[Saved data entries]

= = = = = = =

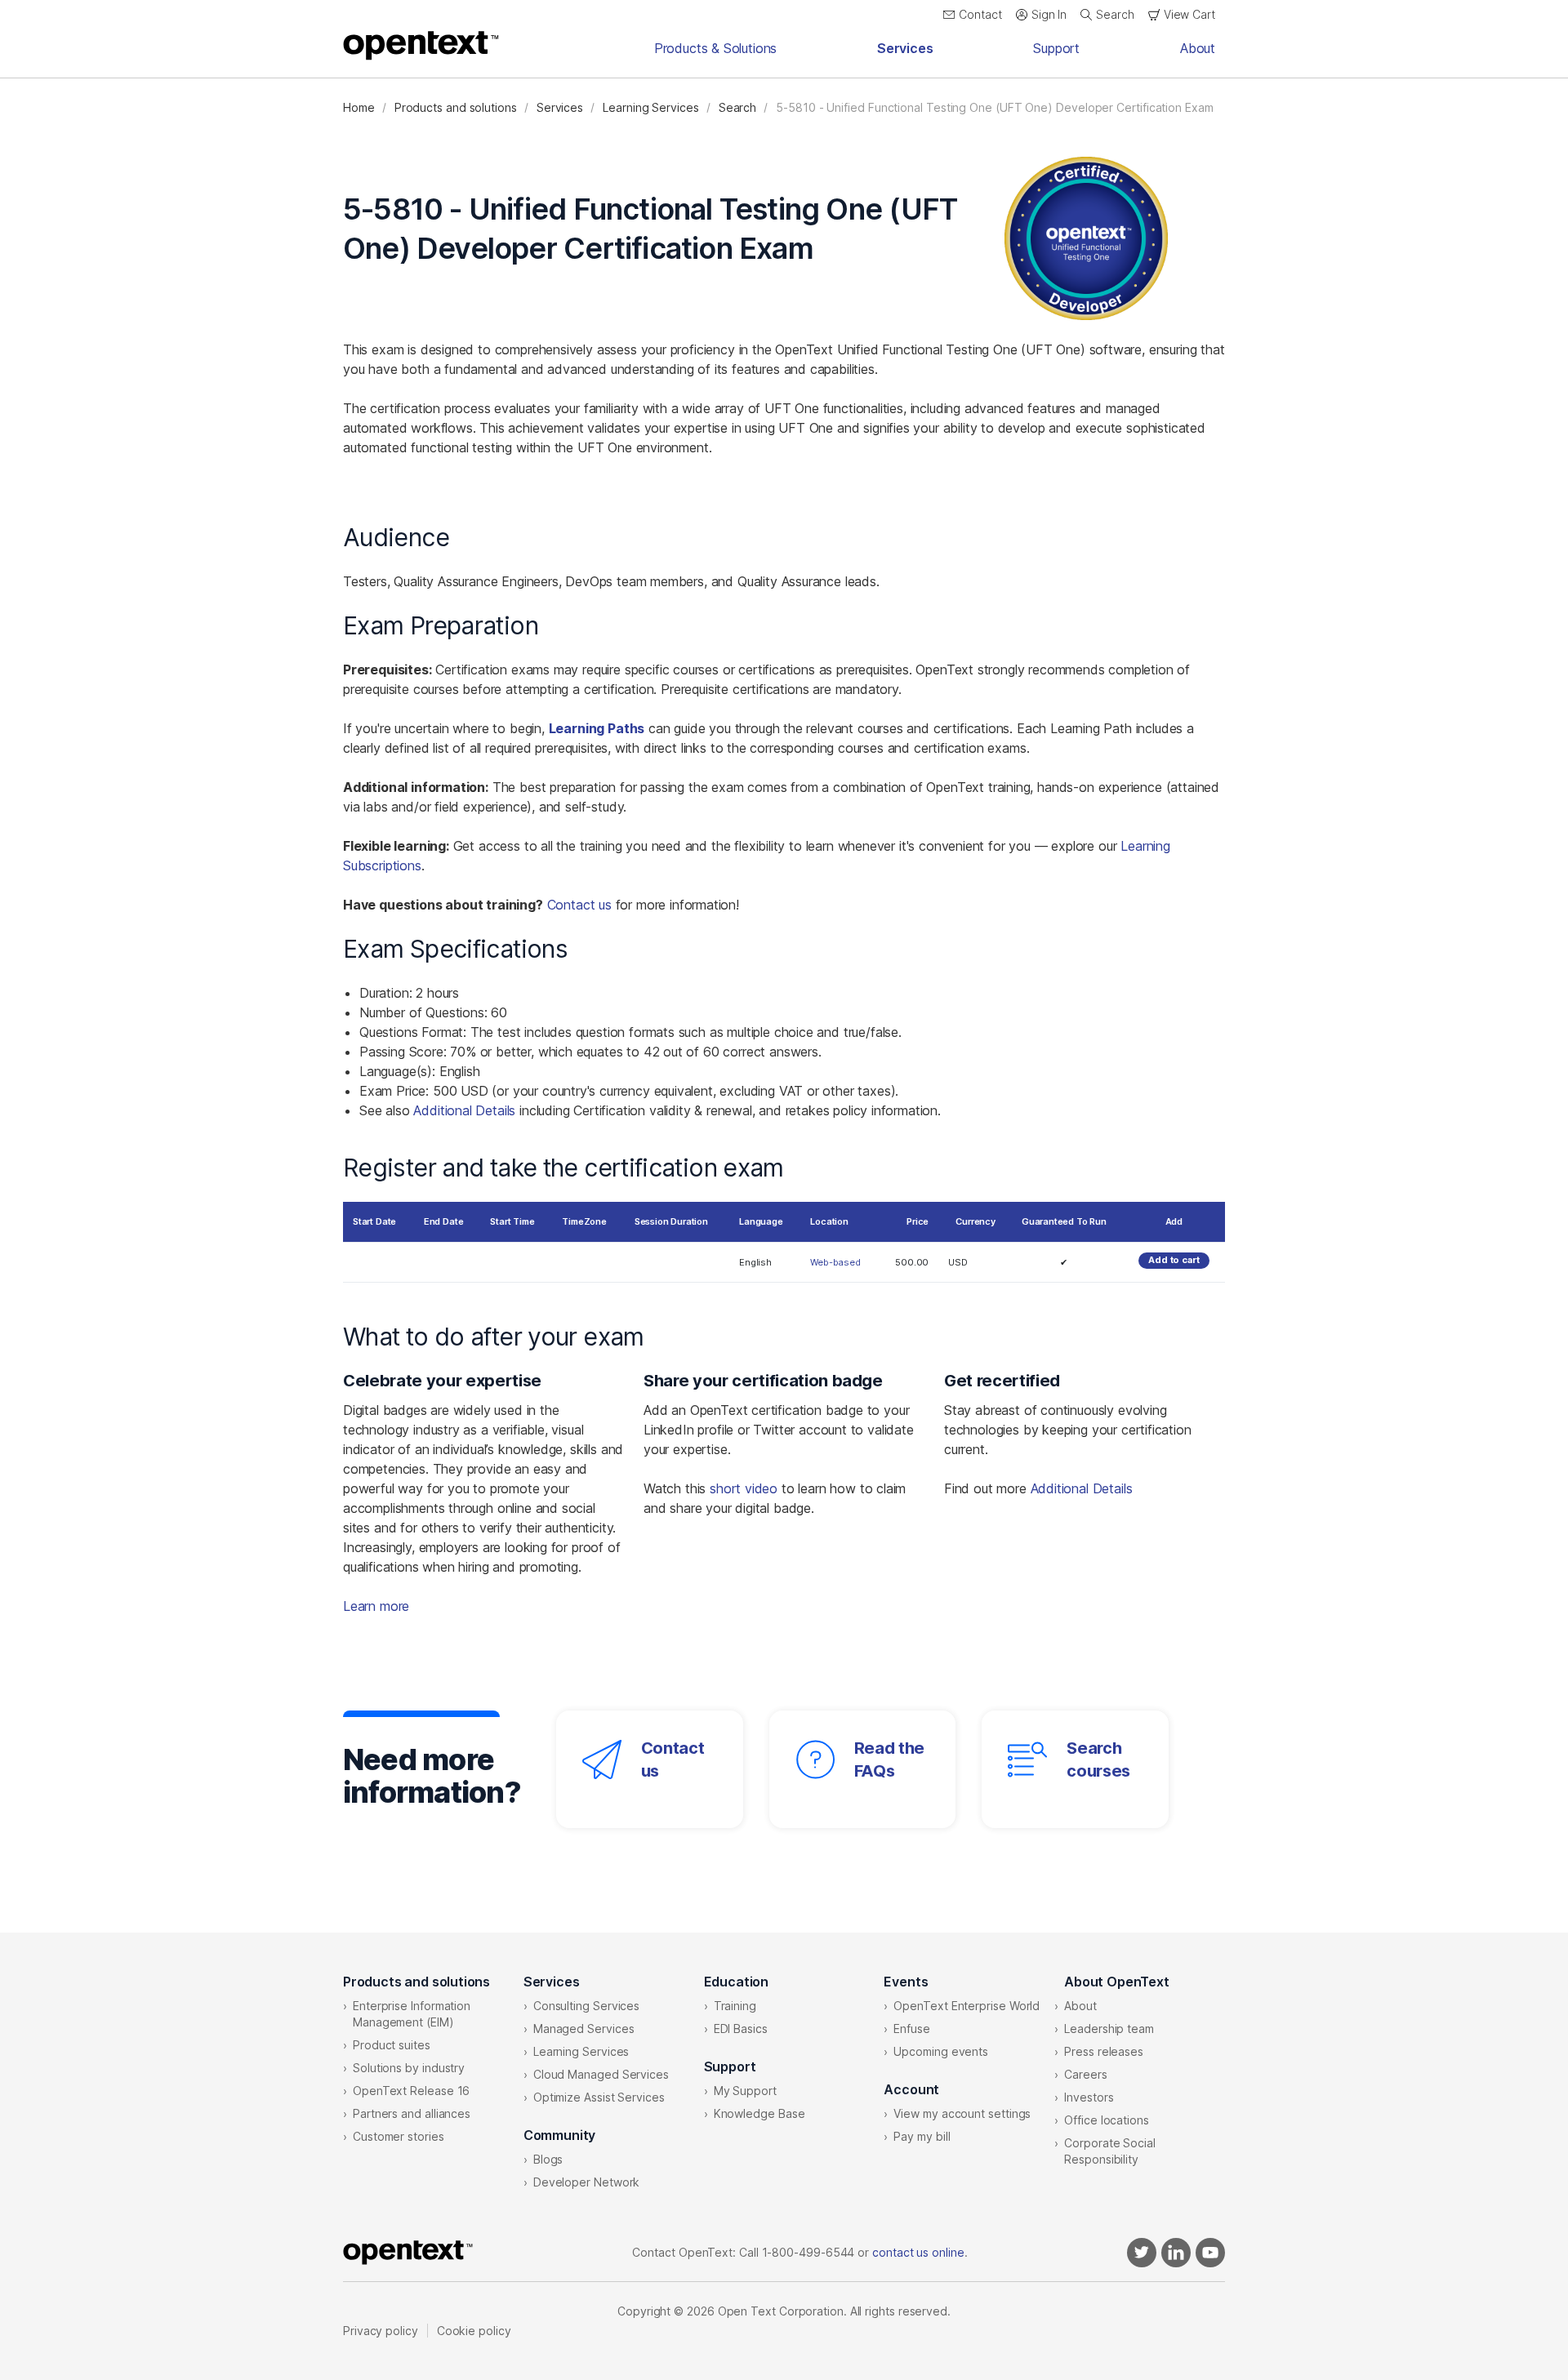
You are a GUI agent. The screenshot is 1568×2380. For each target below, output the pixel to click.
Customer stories (398, 2136)
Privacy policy (380, 2331)
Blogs (548, 2159)
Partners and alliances (411, 2113)
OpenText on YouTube (1210, 2252)
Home (359, 107)
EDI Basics (741, 2028)
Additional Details (464, 1110)
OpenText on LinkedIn (1176, 2252)
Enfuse (911, 2028)
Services (905, 48)
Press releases (1103, 2051)
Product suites (391, 2045)
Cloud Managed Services (601, 2074)
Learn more (376, 1606)
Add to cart (1174, 1260)
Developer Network (586, 2182)
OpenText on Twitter (1141, 2252)
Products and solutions (455, 107)
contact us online (918, 2252)
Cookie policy (474, 2331)
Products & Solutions (715, 48)
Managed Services (584, 2028)
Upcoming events (940, 2051)
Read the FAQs (889, 1759)
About (1197, 48)
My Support (745, 2091)
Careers (1085, 2074)
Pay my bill (921, 2136)
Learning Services (651, 107)
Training (735, 2006)
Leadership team (1109, 2028)
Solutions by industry (409, 2068)
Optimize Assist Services (599, 2097)
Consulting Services (586, 2006)
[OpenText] (421, 45)
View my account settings (962, 2113)
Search (738, 107)
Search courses (1098, 1759)
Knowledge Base (759, 2113)
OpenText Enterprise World (966, 2006)
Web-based (835, 1262)
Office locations (1106, 2120)
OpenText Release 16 (411, 2091)
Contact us (579, 904)
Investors (1088, 2097)
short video (743, 1488)
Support (1056, 48)
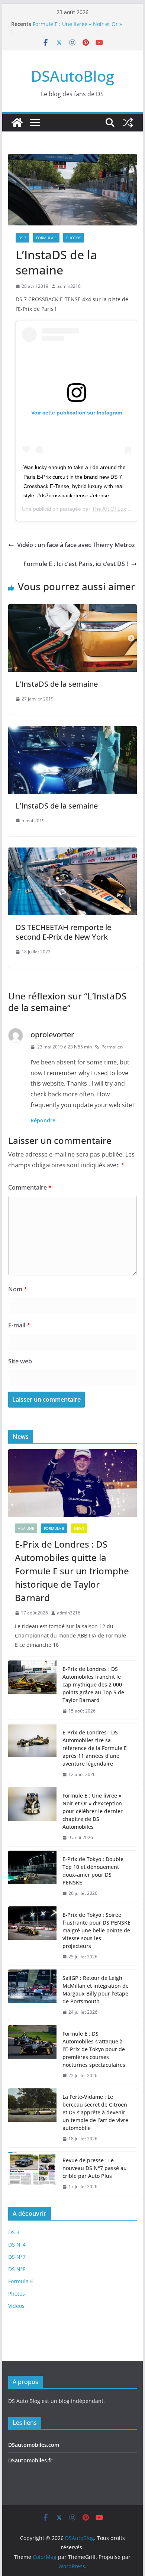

= = = = = = =

## EXERCISE PROMPT
For this exercise, output exactly the lines above from the line with "Cookie policy (474, 2331)" to the line with "Solutions by industry (409, 2068)", counting both, and leave out the rest.

## THE ANSWER
Cookie policy (474, 2331)
Products & Solutions (715, 48)
Managed Services (584, 2028)
Upcoming events (940, 2051)
Read the FAQs (889, 1759)
About (1197, 48)
My Support (745, 2091)
Careers (1085, 2074)
Pay my bill (921, 2136)
Learning Services (651, 107)
Training (735, 2006)
Leadership team (1109, 2028)
Solutions by industry (409, 2068)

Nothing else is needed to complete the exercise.